Main Gallery

Arresting Patterns: Race and the Criminal Justice System

Curators: Sarah Fritchey with Titus Kaphar & Leland Moore

July 17—September 13, 2015


Dread Scott, Stop, 2016. 2-channel HD projected video, Running time 7:16, 2012.

This exhibition brings together a group of artists who seek to uncover the often-overlooked patterns of racial disparity in the United States Criminal Justice system.  The urgent need to explore indicators of intentional and unintentional discrimination arises in the aftermath of the Ferguson verdict, the Baltimore riots, the killing of Eric Garner, and the killing of William K. Scott.  These events have produced collective frustration around the question of whether every citizen is protected equally under the law, and have lead to a call for a more transparent dialogue between citizens, law enforcement, and policy makers.

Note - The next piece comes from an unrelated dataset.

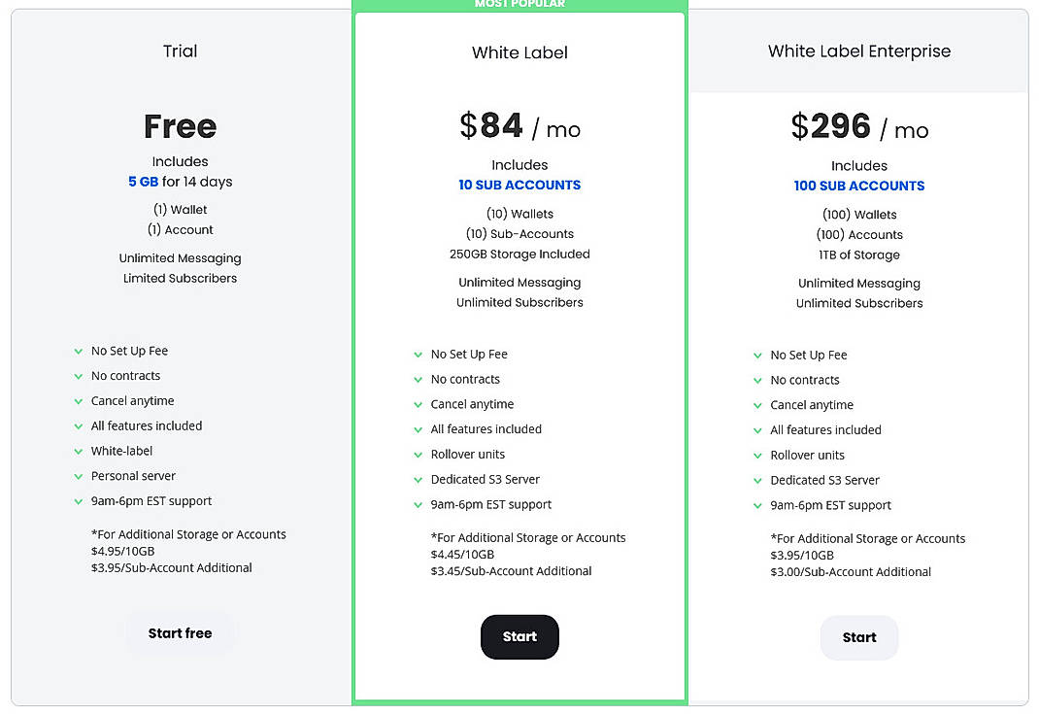Click the Start free button in Trial plan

The selected artworks use serial repetition as a strategy for showcasing how one action, repeated over time, may accumulate, spread, or evolve into another version of its original self.  The show situates repetition as an aesthetic arena within which artists can show difference within a shared experience, or pursue its opposite, replicating an image in perpetuity until it is emptied of meaning.  Read through this critical lens, the works produce a variety of affects– pacifying, enraging, seducing, neutralizing, and leaving the viewer on inconclusive ground. The show focuses on repetition and replication, and to recognize how a system might evolve into a new version of itself over time.

Artspace is working with New Haven-based painter Titus Kaphar to develop the historical, curatorial, and educational portions of this exhibition.  Visitors will encounter a timeline of the history of racial violence in America that begins in the 1700s and focuses on events that took place in New Haven.  Kaphar’s series of chalk on blackboard drawings from The Jerome Project sparked the idea for the numbers-driven framework of the show.  This project started when a search for his father in the U.S. prison system turned up 99 incarcerated African American men with the same first and last name.  Those Federal Registry images put in stark relief the racial bias in our judicial system, giving visual form to the notion that the sentencing policies over the past 40 years have transformed the nation’s prison system into a modern equivalent of Jim Crow. In an attempt to make sense of these images, he painted each of the mug shots in the Byzantine icon style of Saint Jerome. The works in Arresting Patterns similarly demonstrate how artworks might act as surrogates for standard data visualization charts and graphs.

A companion exhibition displays the work of 18 high school students from the New Haven Public School district who collaborated with Kaphar and theater artists Aaron Jafferis and Dexter Singleton to create new work inspired by The Jerome Project. The exhibition also features a reading room, where viewers may read texts, essays, and archival clippings on the impact of the criminal stereotype on prisoners, their families, and entire communities.  The exhibition will close with a free two-day conference organized by attorney Leland Moore and the Artspace staff at the Yale University Art Gallery on Saturday, September 12 to Sunday, September 13, 2015.  The conference is open to the public.

Learn more about the Arresting Patterns Conference, including program details and speaker bios in this program book.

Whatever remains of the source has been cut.